REQUIREMENTS
Rewrite the lines from the one containing "The height and" through the end of the records, requests included, and raise every coordinate in the answers by 111.

DATA FOR THE TASK
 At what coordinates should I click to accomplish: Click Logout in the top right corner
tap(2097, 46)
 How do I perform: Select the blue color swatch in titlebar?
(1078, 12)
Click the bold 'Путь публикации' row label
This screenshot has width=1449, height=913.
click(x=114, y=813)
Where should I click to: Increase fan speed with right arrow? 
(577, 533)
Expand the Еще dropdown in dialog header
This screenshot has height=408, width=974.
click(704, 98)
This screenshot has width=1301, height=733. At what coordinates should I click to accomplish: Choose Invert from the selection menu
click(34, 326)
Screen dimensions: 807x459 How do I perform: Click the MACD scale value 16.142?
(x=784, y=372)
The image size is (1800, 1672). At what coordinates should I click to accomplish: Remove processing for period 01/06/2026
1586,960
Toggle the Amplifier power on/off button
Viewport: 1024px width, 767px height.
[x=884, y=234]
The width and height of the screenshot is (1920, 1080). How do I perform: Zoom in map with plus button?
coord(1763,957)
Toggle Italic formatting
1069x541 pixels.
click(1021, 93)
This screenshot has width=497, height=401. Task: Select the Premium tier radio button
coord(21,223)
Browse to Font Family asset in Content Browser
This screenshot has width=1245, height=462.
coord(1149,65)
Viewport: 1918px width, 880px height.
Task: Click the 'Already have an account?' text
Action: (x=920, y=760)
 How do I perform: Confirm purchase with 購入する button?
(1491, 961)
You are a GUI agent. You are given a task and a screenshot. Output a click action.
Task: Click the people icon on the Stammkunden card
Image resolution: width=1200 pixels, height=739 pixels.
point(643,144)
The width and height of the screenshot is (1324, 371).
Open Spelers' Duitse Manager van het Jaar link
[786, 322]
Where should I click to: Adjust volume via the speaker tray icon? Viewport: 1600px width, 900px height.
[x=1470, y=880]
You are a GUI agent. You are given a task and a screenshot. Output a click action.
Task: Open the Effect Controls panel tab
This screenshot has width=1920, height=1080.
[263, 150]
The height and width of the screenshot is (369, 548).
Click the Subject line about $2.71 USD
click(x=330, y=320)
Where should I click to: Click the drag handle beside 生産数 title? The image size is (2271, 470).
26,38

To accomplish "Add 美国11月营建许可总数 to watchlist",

OUTPUT FOR THIS EXERCISE
The height and width of the screenshot is (369, 548).
Click the Subject line about $2.71 USD
click(x=441, y=431)
Where should I click to: Click the drag handle beside 生産数 title? The image size is (2271, 470).
137,149

To accomplish "Add 美国11月营建许可总数 to watchlist",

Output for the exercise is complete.